Longoria: Kingman needs to grow, keep small town feel

Mayoral candidate Joe Longoria said Kingman Crossing would give residents more options, and Kingman needs to solve its identity crisis.

Mayoral candidate Joe Longoria said Kingman Crossing would give residents more options, and Kingman needs to solve its identity crisis.

Note: This is the third of four profiles of candidates for Kingman mayor. The Miner will offer a profile of Harley Pettit on Thursday. Mayor Richard Anderson was profiled Monday and Monica Gates was profiled Tuesday.

KINGMAN - City Council elections are supposed to be nonpartisan, but Joseph "Joe" Longoria, a regular attendee at Council meetings and a prominent Mohave County Democrat, knows that a successful campaign for mayor is going to require a lot of work.

"I know as a Democrat it will be an uphill battle," he said. Mayor Richard Anderson can be credited with Longoria's decision to run for mayor - after running for the state House of Representatives two years ago.

"The mayor said he was running unopposed," said Longoria. "He asked me to sign his petition, and I got to thinking somebody needs to run to keep things honest."

So what if Longoria climbs that hill and gets elected? The Kingman High graduate - class of 1972 - said more than 30 years have passed since a local high school graduate was mayor.

He's the only mayoral candidate to be one, but three Council candidates - Travis Lingenfelter and Jamie Scott Stehly, class of 1994 and Gary Rucker, like Longoria, graduated in '72.

"Gary and I had a lot of fun in high school," said Longoria.

The retired flooring contractor envisions a Kingman that grows responsibly, attracts a few big city amenities, "but retains its small town feel."

He supports the proposed Kingman Crossing plan.

"I do believe this would be a good, positive addition to Kingman. It would bring us more choices in retail shopping and restaurants." That in turn, he said, would keep residents from traveling elsewhere to shop, something the city must do since it relies almost exclusively on sales tax revenue to fill the general fund coffers.

The plan calls for the construction of a fourth traffic interchange along Interstate 40 - this one between Andy Devine Avenue and Rattlesnake Wash.

Longoria also supports Rattlesnake Wash as the city's fifth interchange because it would provide a more direct route to the Kingman Airport and Industrial Park.

"The airport is where the true wealth of jobs will come from. This is the job creator for our city and we have to take advantage," said Longoria.

"There seems to be an antagonistic relationship between the city and the (Kingman) Airport Authority."

There is, but there also is antagonism over the subject on the current Council.

"We need to build up that relationship," said Longoria. "Why does it have to be us versus them? We need a relationship that benefits both sides."

And that is the problem for some on the Council.
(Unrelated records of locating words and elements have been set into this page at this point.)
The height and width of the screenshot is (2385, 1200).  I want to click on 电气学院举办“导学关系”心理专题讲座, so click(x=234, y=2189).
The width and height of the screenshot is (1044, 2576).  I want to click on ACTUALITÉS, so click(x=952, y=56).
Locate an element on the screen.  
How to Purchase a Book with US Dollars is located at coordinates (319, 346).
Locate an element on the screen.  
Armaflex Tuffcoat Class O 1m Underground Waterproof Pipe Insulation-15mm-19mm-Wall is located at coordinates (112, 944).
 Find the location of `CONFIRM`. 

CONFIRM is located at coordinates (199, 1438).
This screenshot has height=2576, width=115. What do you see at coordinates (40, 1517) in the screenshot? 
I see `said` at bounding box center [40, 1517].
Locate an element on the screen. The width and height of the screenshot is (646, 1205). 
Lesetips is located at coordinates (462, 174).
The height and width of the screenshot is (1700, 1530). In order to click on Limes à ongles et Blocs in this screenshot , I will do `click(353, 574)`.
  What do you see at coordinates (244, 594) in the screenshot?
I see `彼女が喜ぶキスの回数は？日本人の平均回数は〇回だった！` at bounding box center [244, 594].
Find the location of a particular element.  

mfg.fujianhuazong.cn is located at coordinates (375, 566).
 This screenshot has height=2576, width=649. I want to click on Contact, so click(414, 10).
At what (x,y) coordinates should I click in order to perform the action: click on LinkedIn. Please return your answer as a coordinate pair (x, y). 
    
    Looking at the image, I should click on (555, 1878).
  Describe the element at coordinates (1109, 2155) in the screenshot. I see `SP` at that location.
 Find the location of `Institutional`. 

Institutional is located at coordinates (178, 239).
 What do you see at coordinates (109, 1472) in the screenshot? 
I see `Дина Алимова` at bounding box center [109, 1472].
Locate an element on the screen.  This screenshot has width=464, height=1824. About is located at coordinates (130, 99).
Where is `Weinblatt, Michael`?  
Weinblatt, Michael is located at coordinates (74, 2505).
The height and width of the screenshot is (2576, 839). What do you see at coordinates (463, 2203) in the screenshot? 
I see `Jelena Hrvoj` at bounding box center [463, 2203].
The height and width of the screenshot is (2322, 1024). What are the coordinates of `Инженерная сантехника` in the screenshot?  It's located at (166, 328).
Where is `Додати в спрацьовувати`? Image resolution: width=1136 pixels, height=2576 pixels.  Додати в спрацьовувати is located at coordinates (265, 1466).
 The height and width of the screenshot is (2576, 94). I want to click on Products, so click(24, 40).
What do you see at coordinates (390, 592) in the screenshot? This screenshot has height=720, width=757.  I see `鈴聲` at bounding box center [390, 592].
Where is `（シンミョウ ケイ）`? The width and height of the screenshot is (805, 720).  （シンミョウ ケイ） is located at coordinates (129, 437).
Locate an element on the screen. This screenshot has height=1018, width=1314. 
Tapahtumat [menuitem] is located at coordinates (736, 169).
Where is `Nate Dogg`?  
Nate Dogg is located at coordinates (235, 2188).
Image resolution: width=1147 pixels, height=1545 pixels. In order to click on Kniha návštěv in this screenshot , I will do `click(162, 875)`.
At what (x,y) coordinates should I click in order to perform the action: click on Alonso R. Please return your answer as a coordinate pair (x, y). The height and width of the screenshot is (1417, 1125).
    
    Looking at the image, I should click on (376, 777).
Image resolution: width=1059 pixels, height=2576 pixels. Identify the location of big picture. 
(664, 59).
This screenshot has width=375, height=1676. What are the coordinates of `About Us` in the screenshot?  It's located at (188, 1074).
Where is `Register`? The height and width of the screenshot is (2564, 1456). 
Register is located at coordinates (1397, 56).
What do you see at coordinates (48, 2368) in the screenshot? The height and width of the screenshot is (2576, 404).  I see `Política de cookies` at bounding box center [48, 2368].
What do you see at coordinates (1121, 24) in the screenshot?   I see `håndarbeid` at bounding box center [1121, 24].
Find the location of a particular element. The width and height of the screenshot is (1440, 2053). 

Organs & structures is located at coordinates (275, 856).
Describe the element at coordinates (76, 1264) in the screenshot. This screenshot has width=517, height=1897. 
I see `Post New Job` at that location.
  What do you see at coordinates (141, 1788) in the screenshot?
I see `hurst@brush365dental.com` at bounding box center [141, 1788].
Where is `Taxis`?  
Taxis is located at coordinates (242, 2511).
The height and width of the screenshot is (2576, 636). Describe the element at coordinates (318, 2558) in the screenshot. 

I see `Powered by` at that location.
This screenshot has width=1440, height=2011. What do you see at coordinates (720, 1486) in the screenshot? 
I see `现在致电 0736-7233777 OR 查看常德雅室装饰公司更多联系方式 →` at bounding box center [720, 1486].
The city owns the land and the authority manages the property, but the contract does not feature any performance standards for the authority to meet and the contract does not expire for more than three decades.

"We need to build a bridge between the two and think how to best use this $200 million asset."

Downtown is another asset Longoria wants to see prosper.

"I think Kingman suffers from an identity crisis. Flagstaff and Williams have vibrant downtowns that Kingman doesn't have.

"What did they do that we're not doing? We have to learn how to take advantage of Route 66 and the historic district."

Longoria agrees downtown has come a long ways in recent years, but more can be done.

"There's so much potential we're not realizing. We need to attract residents to go down there, too, not just tourists. Downtown has a lot to offer."

Longoria said there are plenty of investors, the problem is the hurdles the city puts in the way for them to remodel old buildings before they open for business.

"There's too much bureaucracy and red tape," he said. "We should create a downtown development district and put in some multiuse zoning. We can build apartments above businesses and get people living downtown."

Of course, Longoria also has concerns over the suddenly vital discussion over the region's water supply and future demand. He believes the cities of Mohave County need to assist the board of supervisors in getting the state's attention.

"We need to work with the board and get legislation," he said. "Anything we can do to save water has to be done legislatively. We need to work with our lawmakers and we need to make sure they are really listening to us."

Longoria said if elected he would hold town hall meetings every other month "so I can keep current on what people want. What they're thinking. I consider myself a local boy and I'm from and for Kingman."